En second lieu, aux termes de l’article 8 de la convention de sauvegarde des droits de l’homme et des libertés fondamentales : « 1. Toute personne a droit au respect de sa vie privée et familiale, de son domicile et de sa correspondance. / 2. Il ne peut y avoir ingérence d’une autorité publique dans l’exercice de ce droit que pour autant que cette ingérence est prévue par la loi et qu’elle constitue une mesure qui, dans une société démocratique, est nécessaire à la sécurité nationale, à la sûreté publique, au bien-être économique du pays, à la défense de l’ordre et à la prévention des infractions pénales, à la protection de la santé ou de la morale, ou à la protection des droits et libertés d’autrui. ». Pour l’application de ces stipulations, l’étranger qui invoque la protection due à son droit au respect de sa vie privée et familiale en France doit apporter toute justification permettant d’apprécier l’ancienneté, la réalité et la stabilité de ses liens personnels et familiaux effectifs en France au regard de ceux qu’il a conservés dans son pays d’origine.
Si M. B… soutient qu’il a réalisé son insertion professionnelle en France, il ne l’établit pas par les pièces qu’il produit. Par suite, et alors qu’il se borne par ailleurs à faire valoir qu’il a une tante en France et qu’il parle français, le requérant n’est pas fondé à soutenir que la décision attaquée méconnaîtrait les stipulations de l’article 8 de la convention européenne de sauvegarde des droits de l’homme et des libertés fondamentales.

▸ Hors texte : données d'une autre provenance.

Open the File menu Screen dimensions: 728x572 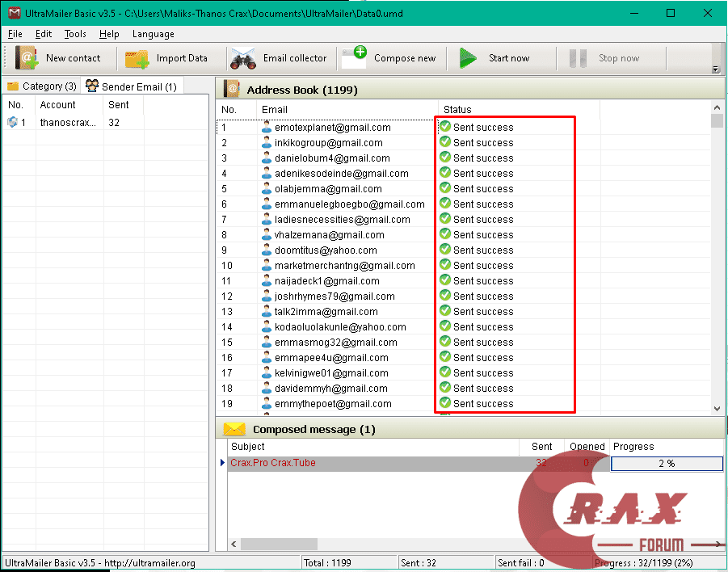pyautogui.click(x=15, y=34)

En ce qui concerne les autres moyens soulevés à l’encontre de la décision portant obligation de quitter le territoire français :
En premier lieu, l’illégalité de la décision portant refus de titre de séjour n’étant pas établie, eu égard à ce qui vient d’être dit, le moyen tiré, par la voie de l’exception, de l’illégalité de cette décision doit être écarté.
En second lieu, il résulte de ce qui a été dit aux points 2 à 4 que les autres moyens soulevés à l’encontre de la décision portant obligation de quitter le territoire français doivent être écartés.
En ce qui concerne les moyens soulevés à l’encontre de la décision fixant le pays de destination :
En premier lieu, l’illégalité de la décision portant refus de titre de séjour n’étant pas établie, ainsi qu’il a été dit précédemment, le moyen tiré, par la voie de l’exception, de l’illégalité de cette décision doit en tout état de cause être écarté.
En second lieu, il résulte de ce qui a été dit aux points 2 à 4 que les autres moyens soulevés à l’encontre de la décision fixant le pays de destination doivent être écartés.
Il résulte de tout ce qui précède que les conclusions à fin d’annulation présentées par M. B… doivent être rejetées.
Sur le surplus des conclusions de la requête :
Le rejet des conclusions à fin d’annulation présentées par M. B… entraîne, par voie de conséquence, celui de ses conclusions à fin d’injonction sous astreinte et de ses conclusions relatives aux frais d’instance.
D É C I D E :
Article 1er :
La requête de M. B… est rejetée.
Article 2 :
Le présent jugement sera notifié à M. A… B…, au préfet de
Maine-et-Loire et à Me Duppré.
Délibéré après l’audience du 29 avril 2026, à laquelle siégeaient :
Mme Le Barbier, présidente,
M. Simon, premier conseiller,
Mme Ribac, conseillère
Rendu public par mise à disposition au greffe le 27 mai 2026.
La présidente-rapporteure,
M. Le Barbier
L’assesseur le plus ancien
dans l’ordre du tableau,
P-E. Simon
La greffière,
A. Goudou
La République mande et ordonne au préfet de Maine-et-Loire en ce qui le concerne ou à tous commissaires de justice à ce requis en ce qui concerne les voies de droit commun
contre les parties privées, de pourvoir à l’exécution de la présente décision.